▶ **What you need to do**: Carry the commentary on the education agenda as a war agenda forward from its last paragraph, keeping its voice.

▶ **Document extract**:
The Education Agenda is a War Agenda:

Ohanian on Duncan’s Merit Pay Schemes: http://www.huffingtonpost.com/diane-ravitch/obamas-awful-education-pl_b_266412.html

The Education Stimulus is a Merity Pay Stimulus:
http://www.nytimes.com/2009/08/17/education/17educ.

Ravitch on Obama’s Awful Education Plan:http://www.huffingtonpost.com/diane-ravitch/obamas-awful-education-pl_b_266412.html

The State As an Executive Committee and Armed Weapon of the (Corrupt) Rich:

Holy Double Dog Cow: Hillbillary’s and Obamagogues Pals are Crooks: http://www.nytimes.com/2009/08/26/nyregion/26fraud.html?hp

Notorious Friends of Hillbillary: http://prorev.com/hillaryfriends.htm

John Pilger on Brand Obama: http://www.uruknet.de/?s1=1&p=56998&s2=16

Yes, We Told Them So: The Demoagogue

It is probably not all that helpful to announce that we told you so, but….Yup, we told many people so.
        The core issue of our time is the rapid rise of color-coded inequality and the emergence of world war met by the potential of a mass, class-conscious resistance.
        These are not “public” schools we see. They are capitalist schools in a society where capitalism trumped whatever vestiges of democracy existed a decade ago. They are segregated schools. That’s not merely the result of bad people doing bad things, exploiting others (though they surely are bad people) but also the consequence of a social system dependant on exploitation—meaning inequality.
        The education agenda is a war agenda. It is a capitalism in crisis agenda, a Regimented National Curriculum agenda, mostly to promote nationalism.
        Such a curriculum necessarily sets up anti-working class and racist high-stakes tests. Both teacher unions, the NEA and AFT, helped design both the national curriculum and the high-takes exams. They are in no position to stop the next step. The professional organization, from NCTE to AHA to NCSS and all in between, proved more than impotent, they too collaborated.

▶ **Data entries**:
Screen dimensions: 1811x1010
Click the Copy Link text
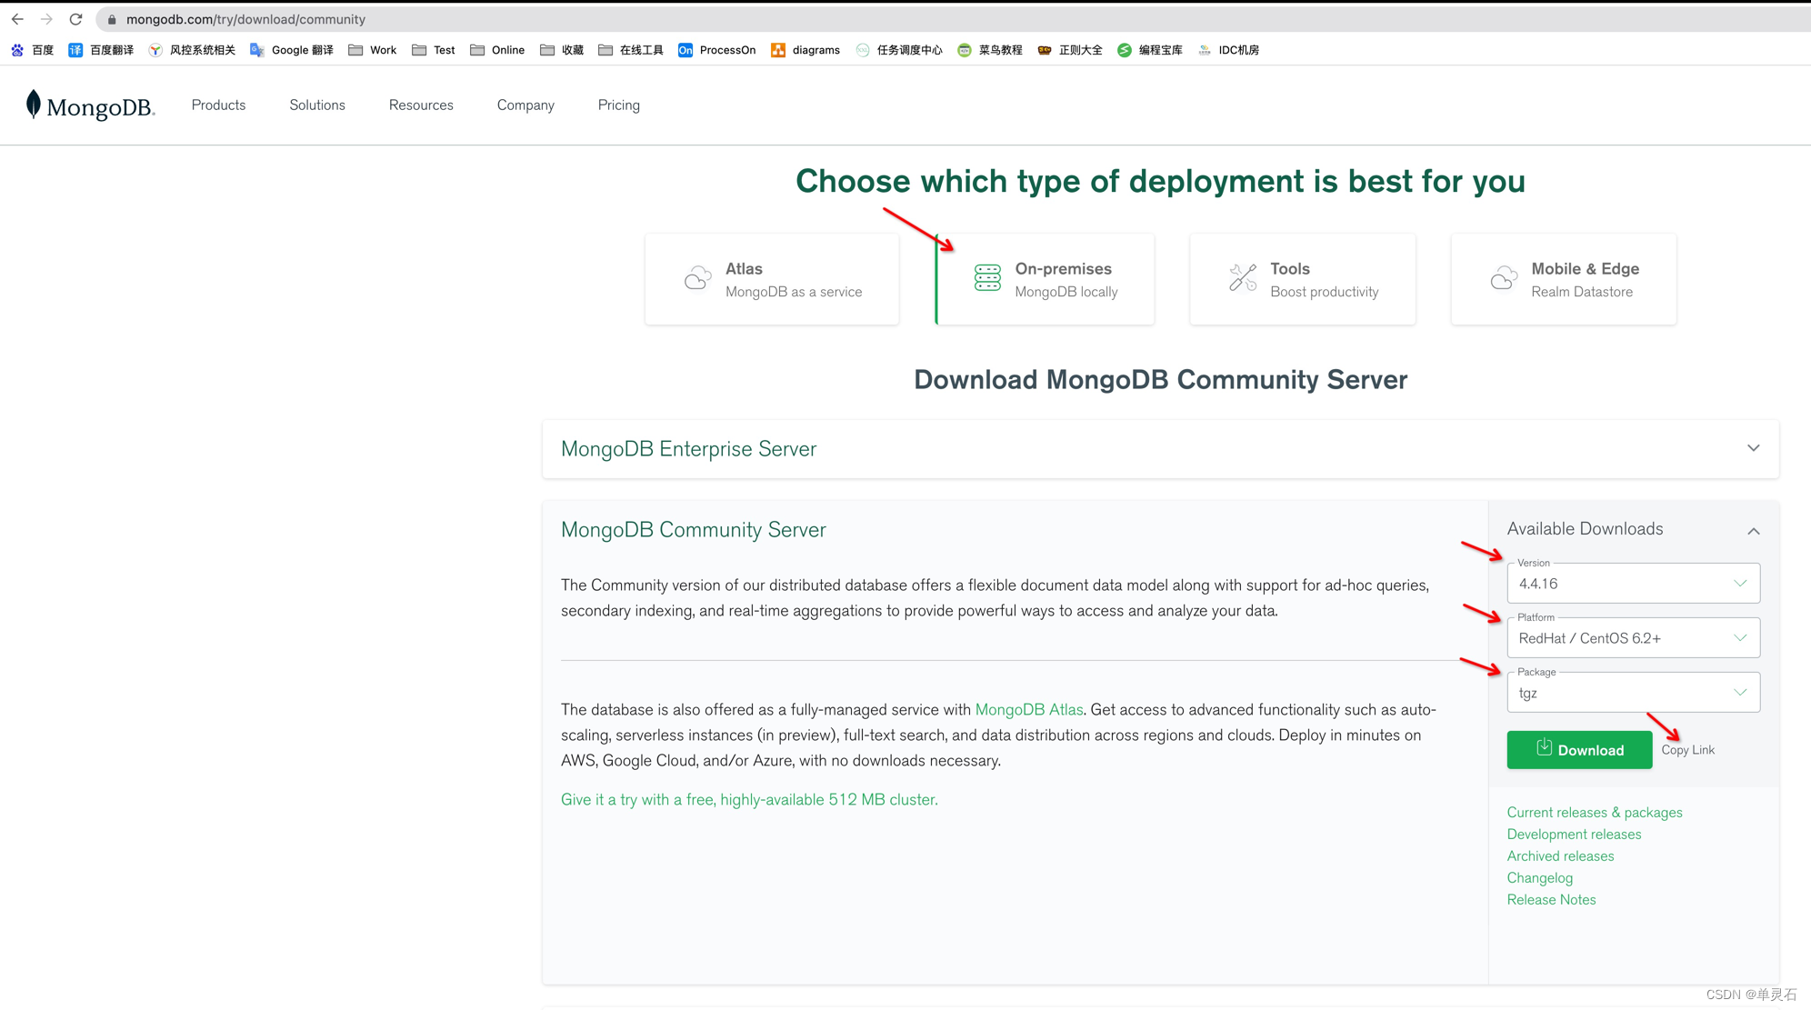[x=1687, y=750]
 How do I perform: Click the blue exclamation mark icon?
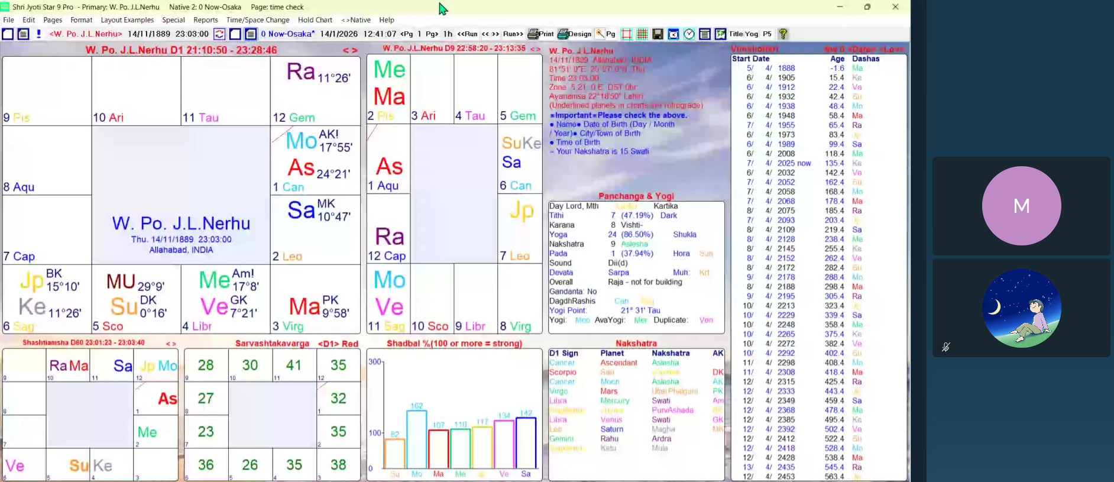coord(38,34)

▶ **Response to this task**:
        Those tests necessarily and logically lead to merit pay which already exists in the deep divide in, say, Detroit and suburb pay and benefits.
         Militarization of schooling is part of the war agenda.
        To some degree, privatization and charters are part of the war agenda. Privatization serves some sectors of elites, and others not. Why fully abandon a huge, tax supported, funnel for war, ignorance, and inequality; missions for capitalism and their unwitting, ever so nice, missionaries.
        Restoring hope is part of the agenda, but it is false hope. The future is war, inequality, unemployment, horrible options for youth and it will not change without a mass social movement for equality.
        All of these interconnected attacks on life and reason have already happened, all over the western world.
        Merely opposing any one of these factors, like merit pay, but not the rest just reinforces the entire project. As we see, NEA now dishonestly speaks out about merit pay, but NEA backed the regimented curricula and high stakes exams, sharply attacked people like Susan Ohanian who spoke against them, and dumped the students who suffered most from them.
        Too late for NEA which is merely trying to keep the rubes sending dues money, but there is now nothing much NEA can do. Only direct action strikes, boycotts, etc., can halt the drive to the factors described above.
        NEA has done nothing at all to prepare for that, and is not likely to do so. The union leaders are completely corrupt and their structures don’t unite people. They divide people: city from suburb, students from teachers, teachers from other public workers and private employees—as easily seen in the California Teachers Association’s effort to pass off a tax on poor and working people just months ago, a project that cost dues-payers millions of dollars and failed miserably, convincing the public, again, that educators want to pick their pockets.
        What would be helpful is to wonder about the analytical and critical mistake that led to all that support for Obama, a demagogue.
Several things led to that.
        1. A misunderstanding of capitalist democracy which is now sheer capitalism and little democracy. There was no significant difference between the Bush/Obama/McCain or even Clinton policies. Obama has betrayed, if we take his consistency as a betrayal, nearly all of his liberal supporters who, for what have to be psychological reasons, still support his personification of the reign of capital which has, among other things, failed in every important arena of human life.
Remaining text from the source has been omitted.